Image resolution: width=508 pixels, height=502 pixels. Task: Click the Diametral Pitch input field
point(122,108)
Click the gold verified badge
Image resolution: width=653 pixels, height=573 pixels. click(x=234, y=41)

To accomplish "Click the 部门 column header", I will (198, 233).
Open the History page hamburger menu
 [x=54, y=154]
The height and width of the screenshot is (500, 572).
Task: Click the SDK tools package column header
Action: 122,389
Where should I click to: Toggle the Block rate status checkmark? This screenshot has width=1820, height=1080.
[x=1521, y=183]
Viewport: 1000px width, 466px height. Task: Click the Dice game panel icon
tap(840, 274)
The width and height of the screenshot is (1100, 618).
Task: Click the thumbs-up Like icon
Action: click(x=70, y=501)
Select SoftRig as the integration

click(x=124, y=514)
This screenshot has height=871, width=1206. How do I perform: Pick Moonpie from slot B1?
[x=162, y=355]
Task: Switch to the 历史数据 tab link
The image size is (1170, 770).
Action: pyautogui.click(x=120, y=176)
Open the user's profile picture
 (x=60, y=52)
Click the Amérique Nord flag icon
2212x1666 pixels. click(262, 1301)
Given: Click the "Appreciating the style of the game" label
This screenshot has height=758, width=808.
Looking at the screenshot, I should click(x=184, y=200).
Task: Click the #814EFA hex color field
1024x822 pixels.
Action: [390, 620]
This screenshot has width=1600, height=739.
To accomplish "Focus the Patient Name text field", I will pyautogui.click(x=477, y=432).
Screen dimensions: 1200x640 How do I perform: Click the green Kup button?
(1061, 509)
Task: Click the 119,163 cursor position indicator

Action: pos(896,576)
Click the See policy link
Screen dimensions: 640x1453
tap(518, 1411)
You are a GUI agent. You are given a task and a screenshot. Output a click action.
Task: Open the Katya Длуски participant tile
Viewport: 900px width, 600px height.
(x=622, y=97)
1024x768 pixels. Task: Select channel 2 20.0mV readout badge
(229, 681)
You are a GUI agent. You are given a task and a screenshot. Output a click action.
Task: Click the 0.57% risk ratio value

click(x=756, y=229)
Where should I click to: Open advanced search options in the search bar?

- - - - -

Exercise brief
In the entries above, the lines between the one holding "Given: Click the" and the one holding "This screenshot has width=1600, height=739.", inclusive, are to be printed exactly as written, and those alone.

Result of the exercise
Given: Click the "Appreciating the style of the game" label
This screenshot has height=758, width=808.
Looking at the screenshot, I should click(x=184, y=200).
Task: Click the #814EFA hex color field
1024x822 pixels.
Action: [390, 620]
This screenshot has width=1600, height=739.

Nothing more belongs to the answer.